UF to be part of national diabetes trial network
The National Institutes of Health has selected the University of Florida to be part of a 14-center nationwide network that will conduct studies of agents to prevent type 1 diabetes.
The NIH will award more than $2 million over the next seven years to Desmond Schatz, M.D., to establish and oversee a clinical trial center at UF as part of a group to be called TrialNet. Schatz, the principal investigator, is a professor in the College of Medicine’s department of pediatrics and medical director of the UF Diabetes Center.
Network institutions will work together to institute, design and carry out multiple trials using a variety of medications in diverse populations in an effort to find ways to prevent and delay progression of type 1 diabetes, which afflicts an estimated 1 million people in the United States.
The studies are expected to boost knowledge about the causes and development of the immune-system disorder, which occurs when the body’s infection-fighting white blood cells attack the insulin-producing cells in the pancreas.
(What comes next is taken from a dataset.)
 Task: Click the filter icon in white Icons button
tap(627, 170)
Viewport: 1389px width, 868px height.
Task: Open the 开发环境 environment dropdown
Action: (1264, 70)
Schatz will work closely with other UF scientists Michael Clare-Salzler, M.D., an associate professor of pathology, immunology and laboratory medicine, who is co-principal investigator; Andrew Muir, M.D., clinical assistant professor, and Janet Silverstein, M.D., a professor and chief, both of the department of pediatrics’ division of endocrinology; and William Winter, M.D., professor, Jin-Xiong She, Ph.D., professor, and Mark Atkinson, Ph.D., professor, all in the department of pathology, immunology and laboratory medicine.
Type 1 diabetes is a chronic disease treated with daily injections of insulin to help regulate how the body uses and stores sugar and other nutrients. It often causes major complications, including damage to blood vessels, which can lead to heart disease, stroke, blindness and kidney failure.
“There’s a growing incidence of type 1 and type 2 diabetes, which causes significant morbidity and mortality,” Schatz said. “We’ve clearly got to stop it.”
The research is an extension of the nation’s first Diabetes Prevention Trial studies under way at UF and other institutions to determine whether insulin injections can be given to prevent type 1 diabetes in people at risk for developing it. Initial findings indicate that insulin injections do not work as a preventative measure, Schatz said, so other agents will be tested through TrialNet.
Researchers hope to begin clinical trials of new agents in the next six to 12 months. The study will involve relatives of people with diabetes who are at high risk of developing the disease, as well as individuals who are in its early stages.
Among the other institutions selected to be part of TrialNet are the University of Miami, Stanford University in California, University of California in San Francisco, the University of Colorado in Denver and the University of Washington in Seattle.